Mushroom Cloud
A representational image of a nuclear attack.Wikimedia Commons

The International Court of Justice, the judicial branch of the United Nations, is set to announce its verdict on whether or not it has jurisdiction to deliberate on a case brought by the pacific nation of Marshall Islands against India, Pakistan and the UK, for not taking steps for nuclear disarmament. The order will be announced on Wednesday.

Marshall Islands had sued UN Security Council's five permanent members - China, France, Russia, the United Kingdom, and the United States, as well as India, Pakistan, Israel and North Korea in April 2014 for failing "to pursue in good faith and bring to a conclusion, negotiations leading to nuclear disarmament." But because the other six countries had never acceded to the world court, ICJ only accepted cases against India, Pakistan and the UK. Oral proceedings for the same were held over four days in March.

The island nation has a long, bitter history with nuclear weapons as it was Ground Zero for 67 American nuclear weapons tests from 1946-1958 at Bikini and Enewetak Atoll, when it was under US administration. The tests included the 1954 "Bravo" hydrogen bomb that was about 1,000 times bigger than the atomic bomb dropped on Hiroshima and is considered the most powerful ever detonated by the US. As a result, numerous islanders were forcibly evacuated from ancestral lands and resettled, while thousands were exposed to radioactive fallout.

"Several islands in my country were vaporised and others are estimated to remain uninhabitable for thousands of years," Tony deBrum, a former Marshall Islands Foreign Minister, was quoted as saying at an ICJ hearing earlier this year.

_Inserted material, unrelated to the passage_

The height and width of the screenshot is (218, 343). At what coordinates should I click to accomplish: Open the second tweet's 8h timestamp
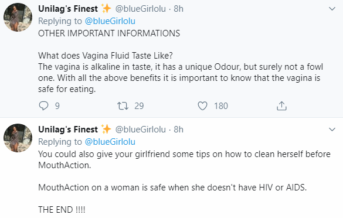[x=178, y=130]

"The entire sky turned blood red. Many died, or suffered birth defects never before seen and cancers as a result of contamination," he added.

DeBrum launched Marshall Islands' ICJ action in 2014 with the help from California-based Nuclear Age Peace Foundation.

India has four-fold objections to the ICJ's jurisdiction that were presented by its lawyers in their written and oral proceedings:

  • There is no dispute between the parties.
  • If, however, the court finds that there is a dispute, it could only be settled if at least, all the states possessing nuclear weapons and certainly more than one, were parties to the proceedings; this not being the case, the court can only decline to exercise jurisdiction.
  • Several reservations to India's optional declaration under Article 36 (2) bar the court's jurisdiction.
  • Any judgment rendered in these circumstances would be devoid of any concrete practical effect.

The verdict on the three cases is set to be announced at Peace Palace in Hague at 10 am local time (1.30 pm IST).

This is the first time that India has been involved in an ICJ case in 15 years, since the Indian government's lawyers successfully argued that the world court had no jurisdiction in cases filed by Pakistan over the shooting down of its naval aircraft by the Indian Air Force.